++++ RECORDS SUPPLIED

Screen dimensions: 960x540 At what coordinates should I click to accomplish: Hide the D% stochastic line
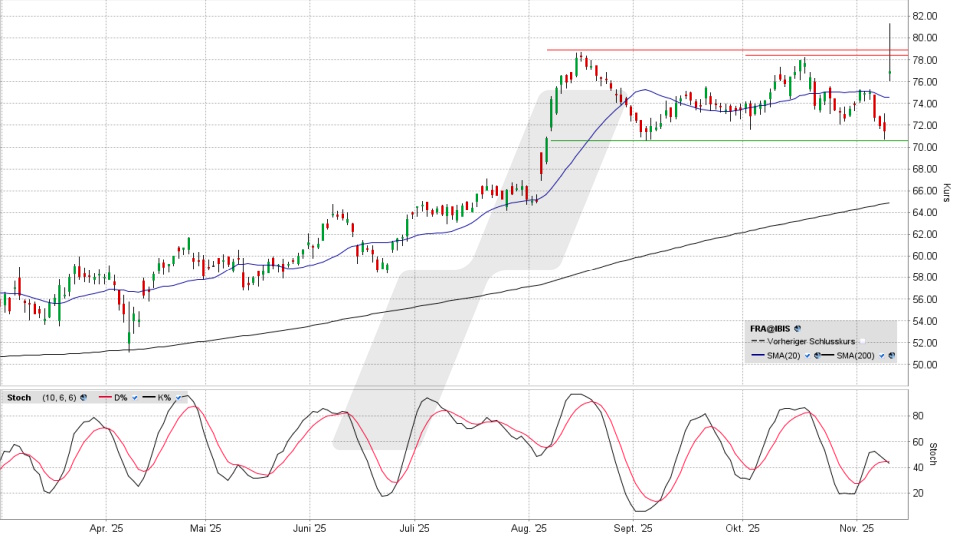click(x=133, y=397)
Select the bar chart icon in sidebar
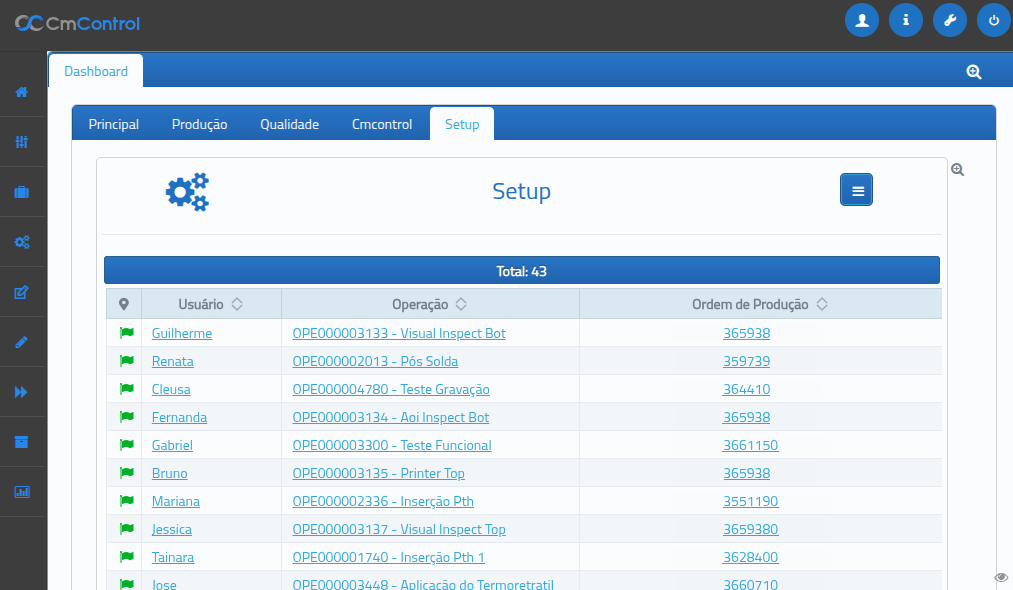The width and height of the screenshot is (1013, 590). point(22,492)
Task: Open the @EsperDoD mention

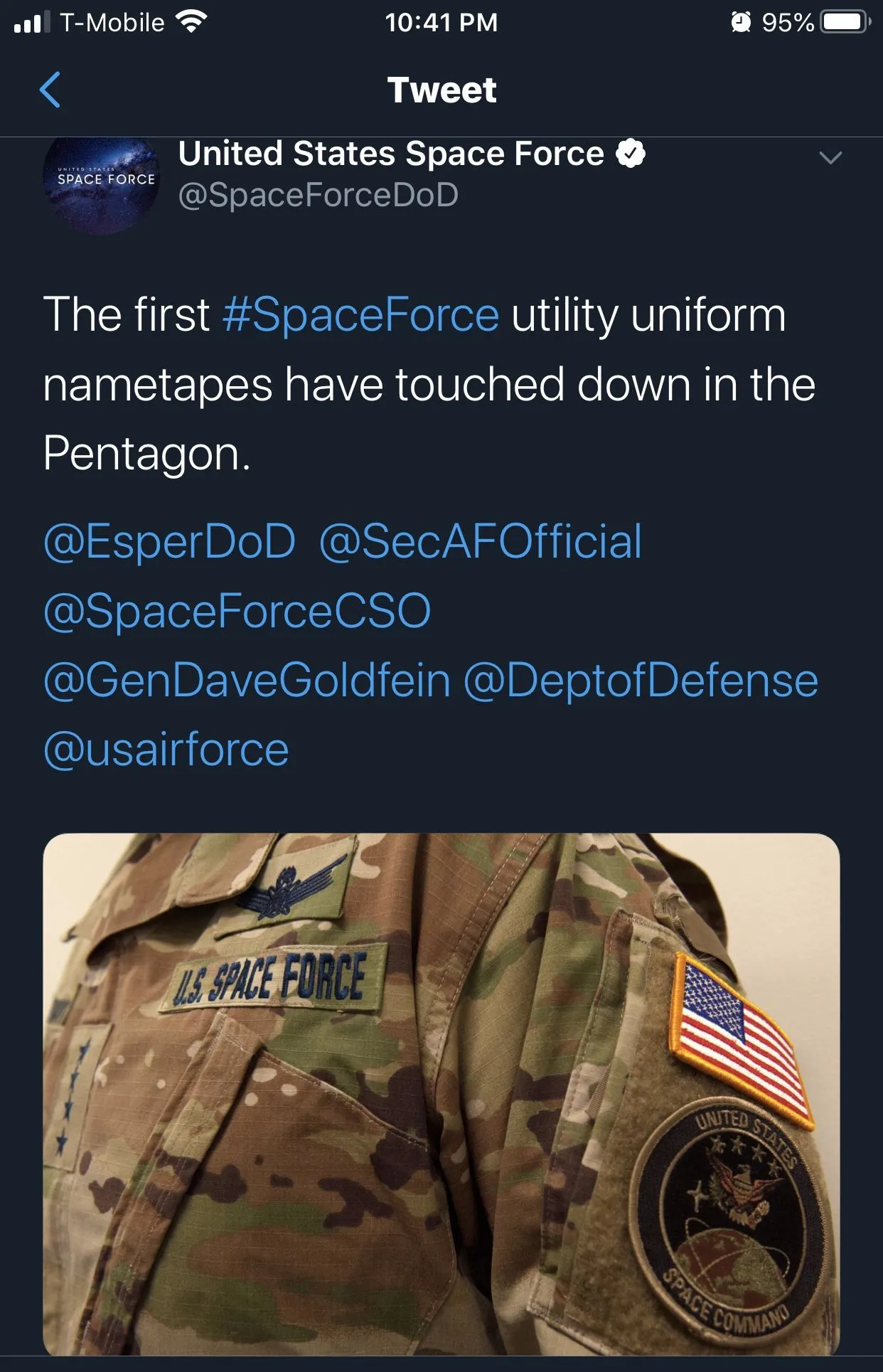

++++++++

(WORK TASK): Excluding the pictures, reproduce every entry exactly as given.

(SOLUTION FOR THIS PROBLEM):
Screen dimensions: 960x540 At what coordinates should I click to accomplish: Hide the D% stochastic line
click(x=133, y=397)
Select the bar chart icon in sidebar
The width and height of the screenshot is (1013, 590). point(22,492)
Task: Open the @EsperDoD mention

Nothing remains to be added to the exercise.